***** DATA SUPPLIED

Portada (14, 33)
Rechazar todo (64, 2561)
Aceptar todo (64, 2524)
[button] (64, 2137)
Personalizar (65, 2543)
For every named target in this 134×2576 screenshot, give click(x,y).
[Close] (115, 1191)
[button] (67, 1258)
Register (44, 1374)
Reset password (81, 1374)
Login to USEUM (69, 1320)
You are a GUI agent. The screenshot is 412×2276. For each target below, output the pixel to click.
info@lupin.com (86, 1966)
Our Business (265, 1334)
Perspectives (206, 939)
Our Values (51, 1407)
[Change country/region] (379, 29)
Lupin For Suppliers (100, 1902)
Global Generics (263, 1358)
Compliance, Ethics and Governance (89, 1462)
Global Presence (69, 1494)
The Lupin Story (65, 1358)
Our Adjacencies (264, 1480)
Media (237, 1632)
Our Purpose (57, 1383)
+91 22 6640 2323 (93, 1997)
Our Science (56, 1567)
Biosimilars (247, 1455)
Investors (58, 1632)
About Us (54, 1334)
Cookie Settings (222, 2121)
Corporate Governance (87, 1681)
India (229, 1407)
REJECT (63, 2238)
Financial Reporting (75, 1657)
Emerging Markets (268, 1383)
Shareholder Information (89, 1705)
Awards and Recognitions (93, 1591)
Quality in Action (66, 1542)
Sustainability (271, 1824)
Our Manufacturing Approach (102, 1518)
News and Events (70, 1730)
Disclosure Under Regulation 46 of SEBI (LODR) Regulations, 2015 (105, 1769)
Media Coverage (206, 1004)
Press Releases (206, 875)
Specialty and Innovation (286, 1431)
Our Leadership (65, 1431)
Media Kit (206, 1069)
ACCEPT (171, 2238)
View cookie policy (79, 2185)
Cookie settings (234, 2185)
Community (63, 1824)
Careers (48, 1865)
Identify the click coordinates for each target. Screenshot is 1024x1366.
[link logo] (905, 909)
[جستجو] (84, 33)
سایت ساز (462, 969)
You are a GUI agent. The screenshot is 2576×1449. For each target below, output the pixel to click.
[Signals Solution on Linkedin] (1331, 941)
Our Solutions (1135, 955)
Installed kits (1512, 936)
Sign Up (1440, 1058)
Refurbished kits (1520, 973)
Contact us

**********

WHAT THIS TASK INVOLVES.
Nothing beyond the line that contains "Login to USEUM (69, 1320)" belongs in the answer; reproduce the entries exactly from their first line through it.

ANSWER BOX.
Portada (14, 33)
Rechazar todo (64, 2561)
Aceptar todo (64, 2524)
[button] (64, 2137)
Personalizar (65, 2543)
For every named target in this 134×2576 screenshot, give click(x,y).
[Close] (115, 1191)
[button] (67, 1258)
Register (44, 1374)
Reset password (81, 1374)
Login to USEUM (69, 1320)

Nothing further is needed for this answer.